Parfois difficile de s’y retrouver avec toutes les abréviations relatives aux corps de Police et Justice régionaux. Et pourtant l’auteur se fend de nous donner l’explication de sigles. J’ai retenu COUGAR … faut dire que chaque canton à son appellation (entre Lynx, Barracuda, Tigris, Skorpion et j’en passe… c’est une vraie ménagerie en Suisse..)

Extraits :

Ses souvenirs étaient disloqués, fragmentés, comme les pans d’une réalité posée à plat sur le papier, un tableau cubiste, Braque, Picasso. Le procureur eut le flash de ces collages bistres qu’il avait vus à une exposition et de ce qu’il avait lu dans le catalogue. Pendant la Grande guerre, on avait demandé aux peintres cubistes de dessiner des toiles de camouflage pour dissimuler la vue des tanks aux premiers aviateurs. Aucun relief, la confusion totale, tout au même plan, c’est exactement ce que ressentait le magistrat.

Ma mémoire fonctionne comme un vieux vinyle rayé. Je veux savoir. Comprendre.

Dans le reste du monde, le cougar désigne un fauve dangereux ou une femme se nourrissant de chair fraîche. À Neuchâtel, le Cougar – Courage Organisation Unité Groupe Action Rapide – est le groupe d’intervention de la police, un commando de l’ombre qui réveille en sursaut les voyous et hante les cauchemars des criminels. Ses hommes sont des spectres noirs, les croquemitaines de la pègre. Lorsque l’on voit un homme du Cougar, c’est que l’intervention est terminée. La cagoule sert à garantir leur anonymat. Le reste – casque, gilet pare-balles, ceinture de charge et armement – se passe d’explication.

En une fraction de seconde, il fut retourné comme une crêpe et se retrouva sur le ventre, les deux bras dans le dos. Dans un ultime élan de défense, il voulut résister, mais un coup de genou placé entre deux côtes le détendit. Les menottes se refermèrent autour de ses poignets.

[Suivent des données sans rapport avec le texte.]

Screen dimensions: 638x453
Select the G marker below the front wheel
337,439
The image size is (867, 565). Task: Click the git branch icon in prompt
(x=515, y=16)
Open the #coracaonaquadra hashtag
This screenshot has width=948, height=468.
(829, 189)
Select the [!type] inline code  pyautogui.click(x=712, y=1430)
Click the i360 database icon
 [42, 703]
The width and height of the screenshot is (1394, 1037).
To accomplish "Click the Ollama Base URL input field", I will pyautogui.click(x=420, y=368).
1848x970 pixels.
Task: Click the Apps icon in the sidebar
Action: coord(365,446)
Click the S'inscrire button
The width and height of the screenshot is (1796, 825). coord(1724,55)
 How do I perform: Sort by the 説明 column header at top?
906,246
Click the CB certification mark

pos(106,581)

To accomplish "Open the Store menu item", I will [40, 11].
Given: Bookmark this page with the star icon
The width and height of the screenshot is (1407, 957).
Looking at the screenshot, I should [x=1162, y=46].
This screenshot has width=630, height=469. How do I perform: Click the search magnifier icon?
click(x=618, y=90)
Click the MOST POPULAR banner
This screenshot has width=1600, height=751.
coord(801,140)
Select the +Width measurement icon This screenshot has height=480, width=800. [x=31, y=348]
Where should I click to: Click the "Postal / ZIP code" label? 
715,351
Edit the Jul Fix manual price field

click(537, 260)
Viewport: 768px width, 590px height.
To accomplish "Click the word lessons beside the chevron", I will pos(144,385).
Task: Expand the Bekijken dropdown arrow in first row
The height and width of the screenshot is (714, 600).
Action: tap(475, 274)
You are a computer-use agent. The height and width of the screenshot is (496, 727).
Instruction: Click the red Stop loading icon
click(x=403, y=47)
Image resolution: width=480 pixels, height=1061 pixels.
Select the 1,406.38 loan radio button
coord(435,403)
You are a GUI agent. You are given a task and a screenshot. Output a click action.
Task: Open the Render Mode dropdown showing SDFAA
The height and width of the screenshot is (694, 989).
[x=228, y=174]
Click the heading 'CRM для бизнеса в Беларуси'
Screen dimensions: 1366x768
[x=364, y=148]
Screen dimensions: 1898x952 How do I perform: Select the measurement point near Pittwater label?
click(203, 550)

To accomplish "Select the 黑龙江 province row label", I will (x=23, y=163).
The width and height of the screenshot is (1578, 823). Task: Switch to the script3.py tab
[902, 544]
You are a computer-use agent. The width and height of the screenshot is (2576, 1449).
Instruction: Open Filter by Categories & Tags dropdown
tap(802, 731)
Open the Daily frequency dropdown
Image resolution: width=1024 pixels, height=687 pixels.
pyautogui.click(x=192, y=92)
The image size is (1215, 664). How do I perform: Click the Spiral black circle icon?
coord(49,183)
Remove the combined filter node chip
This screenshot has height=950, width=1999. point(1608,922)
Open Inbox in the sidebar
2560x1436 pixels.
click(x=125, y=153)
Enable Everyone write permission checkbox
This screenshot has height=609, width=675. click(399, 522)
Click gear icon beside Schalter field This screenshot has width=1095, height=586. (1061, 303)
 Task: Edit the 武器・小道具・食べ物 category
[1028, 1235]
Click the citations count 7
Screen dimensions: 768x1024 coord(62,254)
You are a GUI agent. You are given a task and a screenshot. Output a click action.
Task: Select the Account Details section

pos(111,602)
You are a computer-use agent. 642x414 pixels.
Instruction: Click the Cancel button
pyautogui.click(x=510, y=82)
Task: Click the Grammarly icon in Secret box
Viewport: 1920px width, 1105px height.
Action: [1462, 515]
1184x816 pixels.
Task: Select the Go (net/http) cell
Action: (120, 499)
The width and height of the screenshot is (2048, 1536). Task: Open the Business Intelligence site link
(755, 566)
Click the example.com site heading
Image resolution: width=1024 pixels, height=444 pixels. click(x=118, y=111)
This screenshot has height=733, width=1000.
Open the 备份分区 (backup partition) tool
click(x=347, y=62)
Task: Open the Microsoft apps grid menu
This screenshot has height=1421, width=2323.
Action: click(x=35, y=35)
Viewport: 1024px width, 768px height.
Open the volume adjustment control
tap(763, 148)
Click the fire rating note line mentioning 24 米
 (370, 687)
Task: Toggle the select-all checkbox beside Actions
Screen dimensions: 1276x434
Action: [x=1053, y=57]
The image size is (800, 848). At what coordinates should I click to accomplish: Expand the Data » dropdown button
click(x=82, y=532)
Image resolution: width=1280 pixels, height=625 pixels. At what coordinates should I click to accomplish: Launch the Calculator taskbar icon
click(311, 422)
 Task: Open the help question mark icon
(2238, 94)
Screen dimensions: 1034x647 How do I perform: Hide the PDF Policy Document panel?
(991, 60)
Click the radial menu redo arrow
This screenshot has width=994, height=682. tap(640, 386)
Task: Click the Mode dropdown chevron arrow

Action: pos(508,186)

Sa mémoire avait provoqué un arrêt sur image. Il était le seul à pouvoir évoluer dans ce décor figé.
Entre les cubes de pierre, d’autres éléments flottaient dans l’espace. De la terre et des lames de feu. Du fer et des billes de verre. Des bras, des jambes et des morceaux indéfinis de chair humaine.
La poussière obscurcissait le soleil, comme le choc avait obscurci ses souvenirs.
Le film se rembobinait au ralenti. Petit à petit, les objets firent marche arrière pour reprendre leur place. Les flammes s’estompèrent. La terre et les pavés rebouchèrent le cratère. Les bouts de ferraille se soudèrent pour réinstaller la terrasse, avec ses tables, ses chaises et ses parasols. Les corps se rassemblèrent. La vie reprit. Le soleil réapparut.